What is local to us?
To me, local means we are ʻohana and we have aoha in our culture.
Ohana means family but like in so many places in our Hawaii nei, the definition of family in Hawaii is very large, because every adult in our Hawaii nei is known as “uncle” and “aunty” and is also a feeling of a culture of family (even though we not bloodly related) who knows you very well and who knows you can do and cannot do.
Aloha is the Hawaiian main word that the Hawaiians always put in their sentences. It means hello, good bye and love. Love is the kindness broadess sense meant compassion and respect. Bring aloha in everything that we do and to every one who we connect with and setting responsibilities for yourself and for others.
The aloha values are similar to our culture lifestyles. ʻAkahai, Lokahi, ʻOluʻolu, Haʻahaʻa and ʻAhonui. This is what we believe with everyone in our local culture, like cheeeeehuuuuteh, then we show our shaka with a boogie man smile.
Shelbi Shimazu, Waimea
Please clean up, improve properties
For decades the residents of Kapaa have been stuck with two sad bookends framing their town. The old rundown Coco Palms and the last commercial spot where Kauai Gardens, Kapaa Fish and Chowder and the Shack stood. Both abandoned and their new owners letting them rot there with no care to at least keep trash or weeds down.

**Supplied information**
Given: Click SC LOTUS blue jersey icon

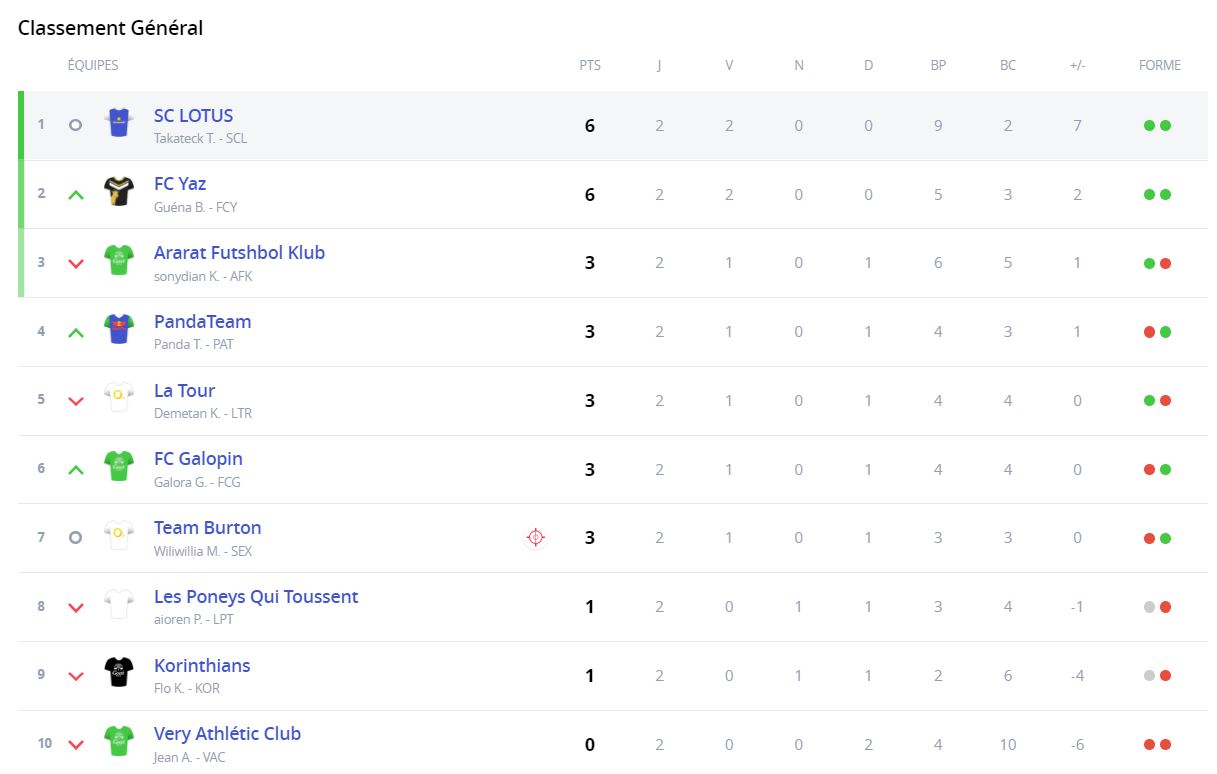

**What to work on**
Can you write what comes next in the page text on local culture and the neglected Kapaa properties, picking up after its last sentence?

**Task answer**
What a pleasant surprise to drive into town now and see the fresh coat of paint on the North parcel. My thanks to the new owner for doing their part and dressing that building up. It shows great intentions when your willing to spend a little money to improve your neighborhood and community where you plan to invest.
That fresh paint was likely a cost out to you as that building will likely need a full renovation but just know that your investment will come back to you double as we in the community will remember that.
Hopefully the owner of Coco Palms notices as well and follows your lead.
Shawn Smith, Kilauea
Aloha Kakou,
Mr Smith, while we know the TGI newspaper reported the INIKI history of COCO PALMS, as to their insurance company (which insurance company?) offered $7 million dollars to repair Coco Palms while the Coco Palm’s contractor offered a bid of $27 million dollars; with a current but further deteriorated and 26 years later estimate of $175 million dollars to restore it; is it any wonder the former Jewel of Kaua’i is now an eyesore looking like a junk yard.
We must agree in our hearts to your offer to paint it, but the CAUSE of the last 26 years of further deterioration and current condition is an Insurance Company’s disinterest to pay. While Iniki was the underlying primary cause, Mrs. Grace Guslander’s, the developer renovator of Coco Palms, last years of her life must have been fraught with frustration and sadness over the refusal to restore her dream and our Kaua’i first real Gem of a Hotel.
We believe your putting out a feeling of burden on the new hotel owners is misdirected, especially with their recent burden of ownership issues.
A paint job would improve the site for all of us, which has been suggested previous, perhaps you could spear head that effort in your free time. You would be a provider of a needed and great community effort. You could begin a Paint Coco Palms movement.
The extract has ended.